Yesterday-Splash-Logo-01-500x251 22 Mar

Yesterday, from The Next Big Thing makers Pendulo Studios, aims to make what’s old in adventure games (dark plots of conspiratorial cults) and games in general (amnesiac protagonist) new again. With a cartoonish art style belying its twisted nature, does this globe trekking adventure of alchemy, Satanism, and romance manage to uphold Pendulo’s recent reputation? Or is Yesterday doomed to fester in the past?

The prologue chapter of Yesterday puts you briefly in control over Henry White, a wealthy business heir and activist for the homeless, and his bumbling jock bestie Samuel Cooper. Their gleeful Hardy Boys demeanor attempts a turn towards the dark and twisted before the plot thrusts forward a few decades and shifts perspective to the amnesiac John Yesterday, a cult researcher under the employ of Henry White, now a corporate millionaire. The rest of the game is spent the expected narrative haze of retroactive remembrance with Mr. Yesterday, digging up memories and extended flashback sequences while discovering malevolent ties between the ensemble cast and the ancient Satanist practices of the Order of the Flesh.

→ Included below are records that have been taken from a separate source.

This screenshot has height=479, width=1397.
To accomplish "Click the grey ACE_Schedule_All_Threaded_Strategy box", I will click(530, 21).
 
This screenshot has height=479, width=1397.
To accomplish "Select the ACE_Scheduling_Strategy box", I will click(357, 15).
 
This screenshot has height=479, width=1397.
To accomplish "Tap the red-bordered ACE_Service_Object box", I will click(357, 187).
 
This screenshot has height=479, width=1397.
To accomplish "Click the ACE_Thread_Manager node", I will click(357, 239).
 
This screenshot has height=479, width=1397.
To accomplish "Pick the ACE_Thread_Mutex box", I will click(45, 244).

A vast majority of puzzles you’ll encounter are expertly realized and balanced.

The puzzles you’ll encounter on your way to dark enlightenment are uniformly well executed. Managing to straddle the uncomfortable gap between insultingly easy and moon logic, the vast majority of your points and clicks falling into place with a satisfying fluidity. Most of this smooth feel is directly due to the solid HUD design, a retractable single bar menu containing all options and inventory at the bottom of the screen. There the player can highlight all interactive objects on each screen (avoiding the deadly genre pitfall of pixel hunting) or nab a quick hint or three. Some tips come off as more rude than helpful, but the system benefits from a recharge meter that refills only after the player attempts solutions without direction. There was only a singular logic gap that had us random clicking everything on everything else to help charge up for another hint, but it was the lone exception to the game’s above average difficulty balance. More menu options beyond volume control would have been appreciated, but with characters simply fading in and out between objects of interest rather than constantly traversing the breadth of each screen, things like movement speed are hardly on the mind.

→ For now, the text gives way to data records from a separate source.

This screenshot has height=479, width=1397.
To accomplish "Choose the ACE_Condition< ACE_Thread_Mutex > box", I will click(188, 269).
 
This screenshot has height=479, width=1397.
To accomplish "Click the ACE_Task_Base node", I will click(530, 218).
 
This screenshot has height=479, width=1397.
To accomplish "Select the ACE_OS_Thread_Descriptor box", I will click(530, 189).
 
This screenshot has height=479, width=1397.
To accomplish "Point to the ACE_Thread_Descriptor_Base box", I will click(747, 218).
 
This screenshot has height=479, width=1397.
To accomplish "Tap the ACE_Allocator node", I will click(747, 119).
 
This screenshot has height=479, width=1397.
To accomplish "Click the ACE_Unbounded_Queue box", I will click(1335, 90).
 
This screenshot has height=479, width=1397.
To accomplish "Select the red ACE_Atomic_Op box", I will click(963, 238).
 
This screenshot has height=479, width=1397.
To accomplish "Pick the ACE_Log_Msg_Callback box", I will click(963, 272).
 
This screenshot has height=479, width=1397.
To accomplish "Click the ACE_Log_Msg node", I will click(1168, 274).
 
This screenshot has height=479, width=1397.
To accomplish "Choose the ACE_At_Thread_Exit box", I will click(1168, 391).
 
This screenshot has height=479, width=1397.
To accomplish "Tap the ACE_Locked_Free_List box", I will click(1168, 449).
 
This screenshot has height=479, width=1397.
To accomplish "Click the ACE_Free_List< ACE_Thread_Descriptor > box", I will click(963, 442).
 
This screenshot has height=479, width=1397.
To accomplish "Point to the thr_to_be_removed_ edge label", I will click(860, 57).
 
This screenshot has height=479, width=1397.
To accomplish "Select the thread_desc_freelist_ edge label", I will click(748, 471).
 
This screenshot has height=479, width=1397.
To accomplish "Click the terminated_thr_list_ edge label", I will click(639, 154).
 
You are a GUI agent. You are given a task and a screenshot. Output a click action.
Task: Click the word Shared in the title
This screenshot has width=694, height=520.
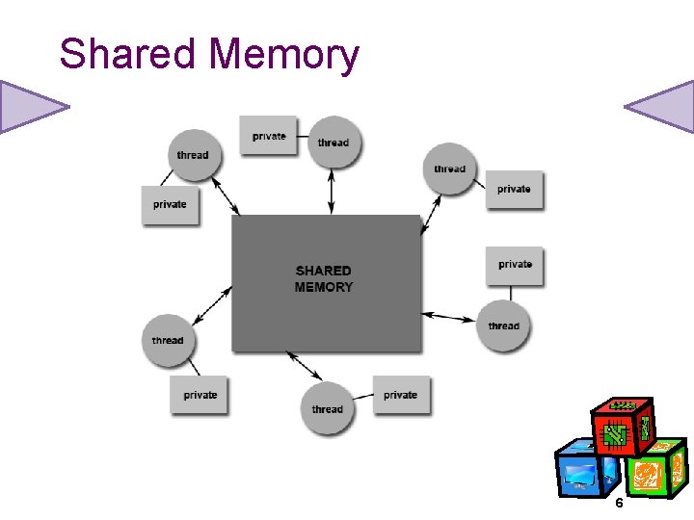click(x=126, y=54)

Things on the narrative end are far less attractive, not just because of the constant themes of torture. The opening mission establishes an amiably cornball duo of geek and jock, both playable and with different approaches to similar puzzles that reflect and strengthen individual personalities. And while the build towards tension falls flat on its face, a decently unforeseen twist is managed within the last moments of the chapter, subtlety built up and reinforced in hindsight. The game then abruptly cuts to decades into the future and shoves our stiltedly voiced protagonist into focus, abandoning one of the only plot threads of any interest to a hasty exposition dump in the game’s final moments. The intriguing multi-character puzzle solving also goes through the window, leaving a disappointingly traditional – if streamlined – adventure experience.

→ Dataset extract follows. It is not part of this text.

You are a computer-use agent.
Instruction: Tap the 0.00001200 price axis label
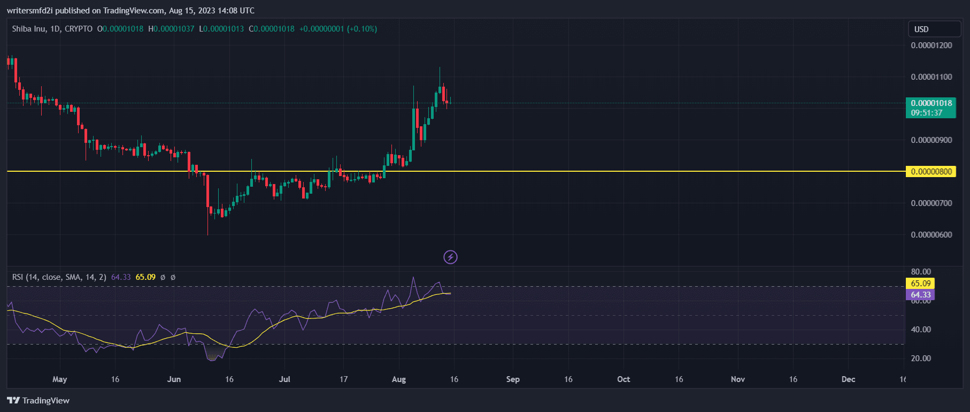931,45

Yesterday’s cartoony art style does it’s creepy tone no favors.

This failure to endear is only more evident due to the main plotline’s staggering pace and erroneous sub-chapters. How a five hour game managed to have this much filler is a marvel in poor narrative execution. While it’s themes of ritualistic torture and alchemy constantly aspire to tickle the darker corners of the player’s mind, Yesterday suffers from a crippling tonal confusion immediately after the introductory cinematic. A combination of an anachronistically cartoonish art style and an unwillingness to forgo a sense of humor that’s stunted at best cripples the sense of morbid weight the game labors for. Exaggerated lip flaps and soft blues do not a scary atmosphere make. Shading, particularly on character faces, manages to be the lone aspect of the art direction working in the game’s favor. Descriptive text also manages a demented sense of place, which still unfortunately contrasts with what we actually see. The various scenic locales across the globe Yesterday visits, while expertly rendered and varied, boast too cheerful a color palette and lighting design to drum up any sense of tension. Combine that with the goofily exaggerated character models, and Yesterday traps itself within a temperamental imbalance it constantly fails to escape. There is such a thing as purposeful atonality, even in horror titles, but whatever expertise that allows for such conflicting directions to benefit a production is not evident here.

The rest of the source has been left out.